Thursday, August 12, 2010

"You've got mail, S#@thead!"

From yesterday's N.Y. Times media section:

"In a twist straight out of the movies, some publishers speculated that many of the independents that survived the big chains over the last 15 years might be in an unusually stable position. By the American Booksellers Association’s count, there are more than 2,000 independent bookstores in the United States.

“Being small and privately held allows us to be more nimble,” said Chris Morrow, owner of the Northshire Bookstore in Manchester Center, Vt. “Our competitive advantage has been the curation aspect — knowing our customers and picking the right books.

“We still have that competitive advantage,” he added. “Barnes & Noble doesn’t have that.”


You've got mail, S#@thead.

Actually, this has been my take on things for some time now. Did you notice how little effect Walmart had on downtown Bend? You know why? Because we'd already weeded out anyone who could be killed off when the Mountain View Mall and the Bend River Mall opened in 1979.

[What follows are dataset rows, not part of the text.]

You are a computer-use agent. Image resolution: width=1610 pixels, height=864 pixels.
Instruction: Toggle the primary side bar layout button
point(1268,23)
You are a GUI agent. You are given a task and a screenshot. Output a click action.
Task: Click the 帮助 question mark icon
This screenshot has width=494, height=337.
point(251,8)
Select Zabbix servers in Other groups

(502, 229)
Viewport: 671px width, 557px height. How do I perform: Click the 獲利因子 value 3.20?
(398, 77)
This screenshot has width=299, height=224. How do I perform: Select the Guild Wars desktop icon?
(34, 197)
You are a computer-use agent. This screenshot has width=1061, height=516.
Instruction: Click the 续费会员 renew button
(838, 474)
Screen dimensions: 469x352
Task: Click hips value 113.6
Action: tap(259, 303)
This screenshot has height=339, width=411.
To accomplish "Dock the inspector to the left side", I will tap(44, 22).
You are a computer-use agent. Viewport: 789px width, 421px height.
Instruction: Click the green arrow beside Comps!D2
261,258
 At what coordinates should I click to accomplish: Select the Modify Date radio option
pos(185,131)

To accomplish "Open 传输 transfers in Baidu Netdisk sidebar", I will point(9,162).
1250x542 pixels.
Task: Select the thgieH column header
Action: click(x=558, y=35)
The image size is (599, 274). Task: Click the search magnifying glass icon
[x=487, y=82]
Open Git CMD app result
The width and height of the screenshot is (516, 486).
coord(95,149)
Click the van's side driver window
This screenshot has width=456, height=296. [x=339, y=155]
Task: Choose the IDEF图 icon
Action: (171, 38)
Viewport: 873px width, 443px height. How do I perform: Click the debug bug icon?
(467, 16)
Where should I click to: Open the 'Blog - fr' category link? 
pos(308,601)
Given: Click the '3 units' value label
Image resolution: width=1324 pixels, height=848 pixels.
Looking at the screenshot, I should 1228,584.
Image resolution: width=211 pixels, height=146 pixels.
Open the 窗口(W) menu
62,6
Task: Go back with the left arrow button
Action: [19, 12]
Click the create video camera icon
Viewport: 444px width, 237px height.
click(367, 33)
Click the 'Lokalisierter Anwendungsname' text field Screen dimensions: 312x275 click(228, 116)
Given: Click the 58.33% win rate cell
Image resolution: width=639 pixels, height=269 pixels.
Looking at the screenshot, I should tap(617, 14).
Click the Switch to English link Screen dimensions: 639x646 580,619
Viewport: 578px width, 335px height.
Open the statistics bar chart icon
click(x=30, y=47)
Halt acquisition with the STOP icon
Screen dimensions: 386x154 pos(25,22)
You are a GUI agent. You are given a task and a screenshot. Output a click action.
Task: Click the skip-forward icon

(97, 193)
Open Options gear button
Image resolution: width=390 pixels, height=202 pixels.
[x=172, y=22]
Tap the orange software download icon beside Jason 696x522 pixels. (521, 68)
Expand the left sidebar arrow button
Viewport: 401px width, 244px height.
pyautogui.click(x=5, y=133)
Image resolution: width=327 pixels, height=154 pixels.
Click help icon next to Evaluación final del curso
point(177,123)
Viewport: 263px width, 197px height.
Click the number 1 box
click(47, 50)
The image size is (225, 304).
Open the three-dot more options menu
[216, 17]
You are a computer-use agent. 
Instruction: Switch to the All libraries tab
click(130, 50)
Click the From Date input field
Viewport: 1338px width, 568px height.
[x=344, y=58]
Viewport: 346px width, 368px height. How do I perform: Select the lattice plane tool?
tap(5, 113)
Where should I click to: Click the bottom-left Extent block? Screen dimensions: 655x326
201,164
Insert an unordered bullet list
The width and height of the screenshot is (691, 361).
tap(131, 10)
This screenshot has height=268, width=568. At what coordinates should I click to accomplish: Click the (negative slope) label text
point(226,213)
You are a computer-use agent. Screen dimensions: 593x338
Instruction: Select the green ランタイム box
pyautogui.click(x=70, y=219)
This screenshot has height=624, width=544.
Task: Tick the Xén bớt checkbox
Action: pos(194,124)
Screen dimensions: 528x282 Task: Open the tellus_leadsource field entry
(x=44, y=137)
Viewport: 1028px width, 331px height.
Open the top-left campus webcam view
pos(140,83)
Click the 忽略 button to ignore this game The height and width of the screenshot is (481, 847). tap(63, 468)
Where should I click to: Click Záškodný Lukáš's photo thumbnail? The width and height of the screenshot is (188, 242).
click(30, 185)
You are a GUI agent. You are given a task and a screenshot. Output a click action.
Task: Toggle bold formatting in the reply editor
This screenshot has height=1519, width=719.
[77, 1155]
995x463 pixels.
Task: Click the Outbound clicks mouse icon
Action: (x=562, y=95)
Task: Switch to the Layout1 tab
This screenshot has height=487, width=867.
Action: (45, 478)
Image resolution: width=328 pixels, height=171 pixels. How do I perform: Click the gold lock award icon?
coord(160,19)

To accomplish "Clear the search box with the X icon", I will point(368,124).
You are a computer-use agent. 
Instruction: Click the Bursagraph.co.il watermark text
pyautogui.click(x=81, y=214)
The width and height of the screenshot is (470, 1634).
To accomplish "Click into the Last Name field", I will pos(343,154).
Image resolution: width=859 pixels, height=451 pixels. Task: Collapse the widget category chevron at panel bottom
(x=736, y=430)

30 years later, the malls are both gone, torn down, and replaced by another dinosaur concept that the big chains think will work better. But downtown Bend has clawed its way back, and those who survived, those who colonized the neutron bomb blasted territory, hardly felt a twinge from Walmart.

The other way I always put it: The dinosaurs forced the mammals to scurry between their feet in the cracks in the rocks for survival strategy, and when the Big Change came, the same survival strategy helped them survive. The dinosaurs who ruled the earth? They're all gone.

The thing about high volume and low price? You have to keep it up. You have to keep beating off competitors who may come in at even lower price; you have to keep that volume up by opening new stores. Once you try to back away from either concept, you lose your reason for being.

You'll notice they always try. "We're refocusing on service and selection. We're going to bring in toys and other product. Blah, blah, blah."

Sorry, Tom Hanks. People shop at your store because you have bezillions of books. Not because they think the clerk is going to know what the hell book you're asking about. Not because of toys. Or games.

Books and a comfortable place to spill coffee on them.


3 comments:

Duncan McGeary said...

Then again, Meg Ryan's no spring chicken anymore either.

Anonymous said...

"The dinosaurs forced the mammals to scurry between their feet in the cracks in the rocks for survival strategy, and when the Big Change came, the same survival strategy helped them survive."

Great analogy, Duncan. Long live the independents.

Anonymous said...

Now days we find the skeeters in the dried fossilized corpse of the dinosaurs,

Dunc is a skeeter and quite proud the dino's are extinct, ...

The story is always about getting the DNA from the skeeter to bring back the dino, ... never the other way around.

When do you ever see a childrens book about love of skeeters? But DINO Books sell.